When ultrasound is used in conjunction with the injection of micrometer-sized bubbles and carboplatin, a commonly used chemotherapy drug, drug uptake across the blood brain barrier can be increased.
This was revealed in CarThera’s preliminary results of a Phase I/IIa clinical trial for glioblastoma at ASCO 2018 – showing a good safety profile and positive trends in progression free and overall survival.
“The major problem with glioblastoma is that even by doing a resection of the tumor, you have a lot of healthy tissue that is infiltrated by glioblastoma cells. So, the larger area you can reach, the better it is,” said Frédéric Sottilini, CEO of CarThera. In other words, using the SonoCloud, the treatment can be delivered to regions of the brain where cancer cells have spread.
Beyond glioblastoma, the SonoCloud may have a future in treating Alzheimer’s disease. CarThera has an ongoing Phase I study in Alzheimer’s opening the blood brain barrier every two weeks – evaluating the safety of this approach and measuring if there is an effect.

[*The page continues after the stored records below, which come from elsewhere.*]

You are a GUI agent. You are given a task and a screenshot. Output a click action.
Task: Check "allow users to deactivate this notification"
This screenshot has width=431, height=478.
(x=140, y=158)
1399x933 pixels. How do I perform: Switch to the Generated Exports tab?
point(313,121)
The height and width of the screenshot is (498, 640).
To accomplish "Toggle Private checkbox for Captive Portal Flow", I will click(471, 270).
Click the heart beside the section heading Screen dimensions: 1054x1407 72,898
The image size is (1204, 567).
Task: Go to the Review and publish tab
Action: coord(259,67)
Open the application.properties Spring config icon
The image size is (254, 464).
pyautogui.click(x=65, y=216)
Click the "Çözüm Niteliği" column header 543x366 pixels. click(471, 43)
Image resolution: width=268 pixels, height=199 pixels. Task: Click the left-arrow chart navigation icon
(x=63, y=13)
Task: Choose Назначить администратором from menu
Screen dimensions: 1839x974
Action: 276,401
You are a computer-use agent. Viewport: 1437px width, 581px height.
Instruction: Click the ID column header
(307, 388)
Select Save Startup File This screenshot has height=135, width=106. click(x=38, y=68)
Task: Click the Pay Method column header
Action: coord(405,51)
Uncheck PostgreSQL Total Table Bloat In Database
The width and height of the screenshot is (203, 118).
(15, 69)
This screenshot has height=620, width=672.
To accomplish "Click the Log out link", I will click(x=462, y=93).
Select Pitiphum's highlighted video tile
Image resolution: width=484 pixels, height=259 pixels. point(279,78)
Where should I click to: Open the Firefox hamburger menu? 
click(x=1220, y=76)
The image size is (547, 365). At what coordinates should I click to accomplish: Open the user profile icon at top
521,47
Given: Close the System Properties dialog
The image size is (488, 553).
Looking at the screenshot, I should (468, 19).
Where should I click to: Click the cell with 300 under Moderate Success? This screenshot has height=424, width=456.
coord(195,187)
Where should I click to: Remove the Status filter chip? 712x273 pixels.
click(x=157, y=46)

This use of ultrasound may stimulate the immune system to fend off disease. In mouse models of Alzheimer’s disease, the team were able to see a decrease in amyloid plaques and improvement in the animals’ health by using ultrasound alone and carrying out multiple blood brain barrier openings, Sottilini went on to say. CarThera now hopes to take the device’s application wider, and may be ready for the clinic within 3–4 years.
Aside from blood brain barrier shuttles, exosomes and ultrasound, other strategies are also being developed to deliver molecular payloads to the brain without disturbing normal function – including viral vectors, cell-based delivery, nanoparticle carriers, and molecular trojan horses, for example. But it is clear that, for all of these methods, more work must be done before we see the results in the clinic.
However, with increasing research both at the basic level of understanding of the blood–brain barrier, and creative approaches to navigate a route across it, within the next 5–10 years a spectrum of brain treatments will be readily available for patients.